Discrimination

21 October 2019

 

I rise to speak in support of the member for Moreton's motion on this very important issue, the vilification of minority groups. I'm proud to represent the electorate of Werriwa for many reasons. Chief amongst them is its strong, diverse multicultural community. We recognise it, we celebrate it and we're stronger for it.

Australia is the most successful multicultural nation on earth. Our migration and settlement program is an exemplar and is looked to by other nations as world's best practice, and rightly so. But it needs to stay that way. Not a week goes by when I am not witness to the best of multicultural Australia in my electorate, either in my public capacity or my private capacity, whether at a cultural festival or citizenship ceremony or at one of the many shops, and in shopkeepers that are neighbours to my electorate office or in the diverse faces in childcare centres and schools in our community. A mark of multicultural Australia's success is that for the vast majority of us it is so unremarkable. It is important to ensure that it remains so and that people are safe in our community.

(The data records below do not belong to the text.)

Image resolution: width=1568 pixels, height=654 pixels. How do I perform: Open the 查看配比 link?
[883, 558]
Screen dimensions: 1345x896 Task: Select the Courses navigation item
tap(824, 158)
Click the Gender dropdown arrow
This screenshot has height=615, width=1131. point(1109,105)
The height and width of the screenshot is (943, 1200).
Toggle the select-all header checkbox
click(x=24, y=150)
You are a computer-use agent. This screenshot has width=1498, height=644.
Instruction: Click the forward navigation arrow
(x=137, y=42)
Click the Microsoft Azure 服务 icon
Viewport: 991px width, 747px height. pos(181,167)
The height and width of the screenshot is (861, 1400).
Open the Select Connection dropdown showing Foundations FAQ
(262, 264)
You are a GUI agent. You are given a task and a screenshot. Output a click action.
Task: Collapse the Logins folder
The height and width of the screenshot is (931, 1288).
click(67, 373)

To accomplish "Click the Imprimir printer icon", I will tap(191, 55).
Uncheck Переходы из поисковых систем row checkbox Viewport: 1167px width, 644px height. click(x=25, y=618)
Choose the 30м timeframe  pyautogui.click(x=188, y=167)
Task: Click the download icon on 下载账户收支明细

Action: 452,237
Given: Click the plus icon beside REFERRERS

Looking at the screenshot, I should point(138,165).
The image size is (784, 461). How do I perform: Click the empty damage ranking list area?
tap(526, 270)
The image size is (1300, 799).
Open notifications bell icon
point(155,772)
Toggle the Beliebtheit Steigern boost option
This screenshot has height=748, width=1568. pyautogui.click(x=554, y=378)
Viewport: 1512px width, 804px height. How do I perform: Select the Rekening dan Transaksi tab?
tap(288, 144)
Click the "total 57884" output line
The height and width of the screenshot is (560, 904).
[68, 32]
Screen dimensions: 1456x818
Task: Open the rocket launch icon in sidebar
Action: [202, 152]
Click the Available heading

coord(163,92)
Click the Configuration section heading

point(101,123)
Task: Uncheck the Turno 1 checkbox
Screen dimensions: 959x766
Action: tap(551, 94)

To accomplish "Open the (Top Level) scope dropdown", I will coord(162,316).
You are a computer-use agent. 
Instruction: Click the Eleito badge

Werriwa is a proud community of many different cultures and many different backgrounds, and it is strong for exactly that reason. We understand and welcome all the cultures that have made this country the great place it is today. It is a value driven community, not only of the people who live there but of the organisations that work for the people of Werriwa. Just yesterday, I was present at the bicentennial celebration service for St Luke's Anglican Church in Liverpool. A Francis Greenway designed church, it has been holding services on the same site for 200 years. Reverend Stuart Pearson led the service in front of the New South Wales Governor, the Hon. Margaret Beazley; the Anglican Archbishop of Sydney, Dr Davies; and the Bishop of Georges River, Reverend Lin. The service was most definitely reflective of our multicultural community, acknowledging the traditional owners as well as reflecting 19 different language groups within the congregation when the Bible verse John 3:16 was recited in different languages, from Auslan to Nepalese and Cantonese, as well as Arabic, Italian, French, Vietnamese and many more. As Councillor Charishma Kaliyanda said, it represented our diversity and unity, as many voices use the same words to provide the same message of love and respect.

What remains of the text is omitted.